En 1996, le gouvernement fédéral a cessé de construire des HLM. Québec a repris le flambeau par l'intermédiaire du programme AccèsLogis. Le logement social est maintenant intégré aux coopératives d'habitation et aux organismes à but non lucratif.
Si 100 % des locataires des HLM étaient des ménages à faible revenu qui recevaient une aide pour payer le loyer, ils occupent aujourd'hui 20 à 50 % des appartements des coopératives.
Selon Alain Marcoux, directeur général du Groupe de ressources techniques Habitation Lévy, avec ce nouveau modèle, les préjugés sont moins tenaces. Les promoteurs privés sont plus enclins à faire une place aux coops, qui ne choisissent pas que des locataires, mais bien des membres impliqués qui participent aux travaux communautaires (on parle d'une moyenne de 8,6 heures par mois), siègent à des comités.
Sandra Turgeon, directrice générale de la Fédération des coopératives d'habitation de Québec, Chaudière-Appalaches, défend bec et ongles que les coops ne sont pas des ghettos de pauvres.
Soyons clair, le revenu brut moyen des ménages de coops n'a rien d'exorbitant. On parle de 28 112 $ par année (d'après une récente recherche de la Société d'habitation du Québec). Certains décrient que des logements subventionnés abritent des personnes dont le salaire a augmenté en cours de route (Agnès Maltais et Ann Bourget ont essuyé ce genre de critiques). «On a beaucoup de représentation à faire auprès du maire [Régis] Labeaume, qui trouve épouvantable que des gens mieux nantis vivent en coop», souligne Sandra Turgeon.
La question se pose, en effet. Mais on parle ici de mentalité et non seulement de portefeuille. On cohabite, on s'entraide, on se respecte, on met nos forces en commun. À la base, une coop est un microcosme qui prône la mixité sociale. Différents groupes d'âge, de culture, de revenus...
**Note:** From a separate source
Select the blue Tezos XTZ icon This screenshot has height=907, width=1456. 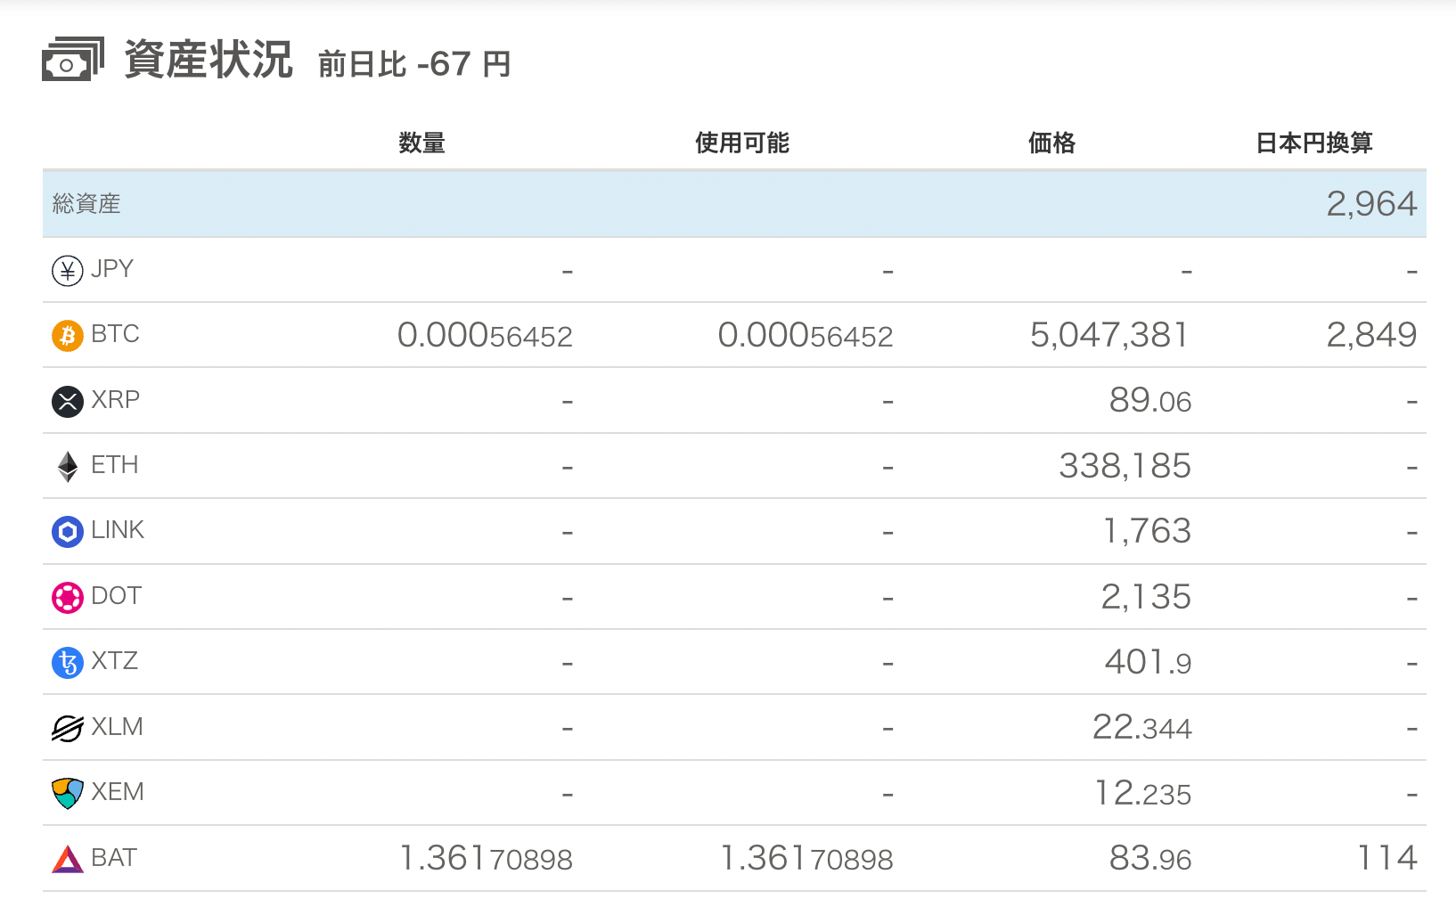point(68,662)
Même idéal mis de l'avant par les politiques d'habitation des villes.
Îlot Irving. J'ai été choquée que le projet initial de GM Développement, immeuble de neuf étages comptant 70 condos et 20 unités coopératives, ait été rejeté par référendum. Un projet d'intégration et de densification qui valait bien mieux que cette verrue urbaine, le stationnement voisin de la caserne de la rue Saint-Jean.
Si Serge Viau n'aimait pas la première proposition, qui, selon lui, «aurait allongé les ombres jusque dans Saint-Roch, comme si c'était un pare-soleil», il se dit tout à fait en faveur de l'intégration de coopératives d'habitation dans les nouveaux ensembles résidentiels. Important de mêler les choses. Montréal le fait de plus en plus. En Europe, c'est presque systématique. «Mais il ne faut pas que ce soit un prétexte pour faire de la surdensification.»
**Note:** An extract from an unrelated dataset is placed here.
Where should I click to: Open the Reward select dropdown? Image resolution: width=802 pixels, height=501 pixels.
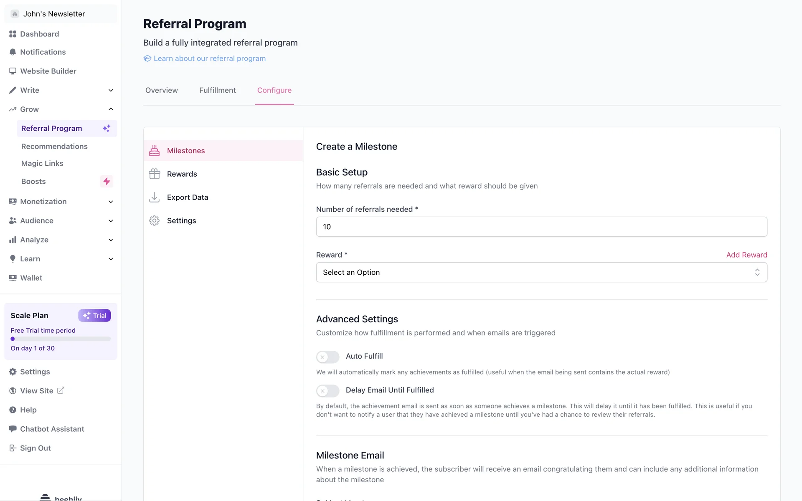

Sur une carte, ma collègue Michèle LaFerrière me montre une multitude de points rouges. Il y a autant de coopératives dans la région? Leurs noms sont sympathiques et évocateurs : Le Calembour, Le Chalet de coucous, Les Copains, Les Gens heureux, Grandir en ville, Un Toit à toi...
Ont-elles leur place au centre-ville, sur des terrains souvent enviés, qui pourraient être occupés par des contribuables? Absolument. Pas envie que la ville se condoïse (pour reprendre l'expression de mon collègue Pierre Couture) et s'uniformise en ghetto de riches.
Une coop de personnes âgées en ville? C'est bien, ça les rapproche des services. Une coop d'artistes en ville? C'est logique, pour créer, ils doivent être stimulés par la vie culturelle. Une coop de familles monoparentales en ville? Ça permet de voyager tout le petit monde en transport en commun, de faire prendre l'air aux enfants dans les parcs urbains.
Brasser le monde, c'est comme brasser des idées. C'est sain et profitable.